** START Excerpted records **
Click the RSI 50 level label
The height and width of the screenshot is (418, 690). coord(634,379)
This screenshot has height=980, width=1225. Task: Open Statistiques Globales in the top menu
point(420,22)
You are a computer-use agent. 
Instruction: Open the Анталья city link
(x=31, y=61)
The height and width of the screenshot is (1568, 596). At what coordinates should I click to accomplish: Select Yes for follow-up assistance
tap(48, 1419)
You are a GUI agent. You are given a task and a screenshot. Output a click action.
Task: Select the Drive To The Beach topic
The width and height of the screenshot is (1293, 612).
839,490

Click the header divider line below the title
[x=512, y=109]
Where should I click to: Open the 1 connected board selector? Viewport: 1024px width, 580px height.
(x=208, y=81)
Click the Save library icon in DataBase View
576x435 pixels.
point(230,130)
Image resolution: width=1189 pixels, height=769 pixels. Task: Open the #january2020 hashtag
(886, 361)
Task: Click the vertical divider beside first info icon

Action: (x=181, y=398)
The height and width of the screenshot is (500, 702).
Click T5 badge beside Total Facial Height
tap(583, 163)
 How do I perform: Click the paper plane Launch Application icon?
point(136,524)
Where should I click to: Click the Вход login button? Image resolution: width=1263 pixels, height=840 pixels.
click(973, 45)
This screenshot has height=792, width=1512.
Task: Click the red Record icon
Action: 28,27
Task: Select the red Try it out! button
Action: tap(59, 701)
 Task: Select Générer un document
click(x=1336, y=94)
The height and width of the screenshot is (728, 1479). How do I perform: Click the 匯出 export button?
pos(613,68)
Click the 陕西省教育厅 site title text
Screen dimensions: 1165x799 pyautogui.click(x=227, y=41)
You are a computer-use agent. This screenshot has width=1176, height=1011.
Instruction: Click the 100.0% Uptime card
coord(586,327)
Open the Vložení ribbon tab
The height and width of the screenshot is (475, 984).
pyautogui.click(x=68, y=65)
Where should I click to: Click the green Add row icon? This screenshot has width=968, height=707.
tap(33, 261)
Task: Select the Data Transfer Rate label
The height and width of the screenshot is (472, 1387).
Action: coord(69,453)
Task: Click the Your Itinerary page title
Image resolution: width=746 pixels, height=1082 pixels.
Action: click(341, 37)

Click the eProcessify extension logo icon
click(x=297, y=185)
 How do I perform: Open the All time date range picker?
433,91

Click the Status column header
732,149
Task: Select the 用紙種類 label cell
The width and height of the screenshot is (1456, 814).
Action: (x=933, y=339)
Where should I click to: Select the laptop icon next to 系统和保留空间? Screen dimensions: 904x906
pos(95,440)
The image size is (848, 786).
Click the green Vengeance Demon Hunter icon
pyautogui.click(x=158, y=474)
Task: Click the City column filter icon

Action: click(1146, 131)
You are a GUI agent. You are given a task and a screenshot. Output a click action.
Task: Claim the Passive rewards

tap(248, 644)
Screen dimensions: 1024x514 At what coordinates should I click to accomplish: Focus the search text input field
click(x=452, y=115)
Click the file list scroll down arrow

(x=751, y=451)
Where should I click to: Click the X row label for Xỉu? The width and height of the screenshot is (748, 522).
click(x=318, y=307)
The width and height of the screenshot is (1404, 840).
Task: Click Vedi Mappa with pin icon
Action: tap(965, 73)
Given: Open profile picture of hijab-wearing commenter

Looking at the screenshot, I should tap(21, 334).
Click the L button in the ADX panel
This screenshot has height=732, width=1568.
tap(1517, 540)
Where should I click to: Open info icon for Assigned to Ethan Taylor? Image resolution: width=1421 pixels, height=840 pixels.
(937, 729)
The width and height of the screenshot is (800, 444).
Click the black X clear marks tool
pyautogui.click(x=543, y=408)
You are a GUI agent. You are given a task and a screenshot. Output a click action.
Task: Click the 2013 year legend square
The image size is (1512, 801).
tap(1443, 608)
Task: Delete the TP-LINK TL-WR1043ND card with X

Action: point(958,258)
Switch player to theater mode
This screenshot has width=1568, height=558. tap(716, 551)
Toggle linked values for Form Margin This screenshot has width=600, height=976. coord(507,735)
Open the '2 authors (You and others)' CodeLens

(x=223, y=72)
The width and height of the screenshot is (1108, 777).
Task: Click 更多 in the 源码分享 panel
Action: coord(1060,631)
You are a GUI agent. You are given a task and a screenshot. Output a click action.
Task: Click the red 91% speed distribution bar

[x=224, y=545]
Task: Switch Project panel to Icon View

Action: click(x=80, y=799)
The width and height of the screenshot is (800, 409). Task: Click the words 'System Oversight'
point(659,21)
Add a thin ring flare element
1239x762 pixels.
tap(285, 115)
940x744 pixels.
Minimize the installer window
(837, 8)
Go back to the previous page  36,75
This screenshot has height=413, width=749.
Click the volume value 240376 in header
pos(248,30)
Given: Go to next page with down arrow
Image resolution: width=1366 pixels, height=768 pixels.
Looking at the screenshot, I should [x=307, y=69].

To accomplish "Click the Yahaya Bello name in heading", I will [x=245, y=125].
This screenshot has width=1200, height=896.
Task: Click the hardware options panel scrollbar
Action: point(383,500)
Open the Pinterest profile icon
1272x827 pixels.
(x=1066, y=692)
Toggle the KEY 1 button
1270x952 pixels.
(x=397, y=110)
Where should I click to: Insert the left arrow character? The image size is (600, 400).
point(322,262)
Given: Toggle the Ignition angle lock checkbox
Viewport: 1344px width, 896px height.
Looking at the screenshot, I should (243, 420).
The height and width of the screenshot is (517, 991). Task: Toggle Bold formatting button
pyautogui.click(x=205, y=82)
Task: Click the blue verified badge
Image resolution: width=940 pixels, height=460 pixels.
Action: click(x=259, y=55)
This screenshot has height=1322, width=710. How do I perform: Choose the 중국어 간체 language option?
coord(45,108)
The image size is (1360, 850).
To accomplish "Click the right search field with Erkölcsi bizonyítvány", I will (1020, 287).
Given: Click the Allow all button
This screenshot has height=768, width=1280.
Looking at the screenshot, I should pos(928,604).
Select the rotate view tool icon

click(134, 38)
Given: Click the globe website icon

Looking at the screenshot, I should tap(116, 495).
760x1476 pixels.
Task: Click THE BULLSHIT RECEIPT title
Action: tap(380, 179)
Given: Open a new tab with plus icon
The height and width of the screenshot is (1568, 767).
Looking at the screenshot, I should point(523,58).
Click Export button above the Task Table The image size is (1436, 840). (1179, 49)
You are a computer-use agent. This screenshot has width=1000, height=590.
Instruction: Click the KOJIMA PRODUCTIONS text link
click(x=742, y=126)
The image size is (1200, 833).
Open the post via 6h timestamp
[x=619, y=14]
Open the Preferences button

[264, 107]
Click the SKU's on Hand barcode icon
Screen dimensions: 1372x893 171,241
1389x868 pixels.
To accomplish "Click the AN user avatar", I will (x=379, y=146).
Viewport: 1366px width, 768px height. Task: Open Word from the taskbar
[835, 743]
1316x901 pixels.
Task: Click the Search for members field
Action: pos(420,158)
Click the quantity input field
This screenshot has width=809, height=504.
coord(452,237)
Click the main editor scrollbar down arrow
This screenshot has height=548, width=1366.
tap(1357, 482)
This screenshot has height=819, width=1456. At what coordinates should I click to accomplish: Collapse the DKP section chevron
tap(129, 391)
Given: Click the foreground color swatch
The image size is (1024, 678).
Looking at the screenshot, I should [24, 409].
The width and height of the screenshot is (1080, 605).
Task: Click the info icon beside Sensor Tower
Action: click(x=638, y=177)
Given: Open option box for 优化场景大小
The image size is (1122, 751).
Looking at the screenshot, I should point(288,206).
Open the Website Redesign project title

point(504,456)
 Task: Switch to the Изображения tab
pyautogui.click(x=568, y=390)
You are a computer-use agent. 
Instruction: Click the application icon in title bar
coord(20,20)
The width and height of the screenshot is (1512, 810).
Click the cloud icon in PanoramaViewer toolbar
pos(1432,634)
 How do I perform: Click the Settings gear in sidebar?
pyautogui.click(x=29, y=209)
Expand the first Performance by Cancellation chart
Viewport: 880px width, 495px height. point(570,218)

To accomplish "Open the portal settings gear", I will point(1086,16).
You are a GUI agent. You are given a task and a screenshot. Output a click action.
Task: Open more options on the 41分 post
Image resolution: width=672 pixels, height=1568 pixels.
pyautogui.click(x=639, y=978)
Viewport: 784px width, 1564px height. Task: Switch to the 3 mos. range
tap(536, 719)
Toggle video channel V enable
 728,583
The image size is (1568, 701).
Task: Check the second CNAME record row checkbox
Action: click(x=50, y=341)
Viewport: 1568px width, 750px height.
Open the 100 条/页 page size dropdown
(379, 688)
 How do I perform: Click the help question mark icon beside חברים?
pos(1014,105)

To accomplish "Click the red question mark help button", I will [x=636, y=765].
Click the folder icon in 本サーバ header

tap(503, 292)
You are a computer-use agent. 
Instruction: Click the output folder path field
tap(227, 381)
** END Excerpted records **
*Goal of the exercise*
Swap "badge" for "label" in the entries from the line with "The height and width of the screenshot is (500, 702)." to the line with "point(136,524)", and give only those lines again with nothing else changed.

*Reply to the exercise*
The height and width of the screenshot is (500, 702).
Click T5 label beside Total Facial Height
tap(583, 163)
 How do I perform: Click the paper plane Launch Application icon?
point(136,524)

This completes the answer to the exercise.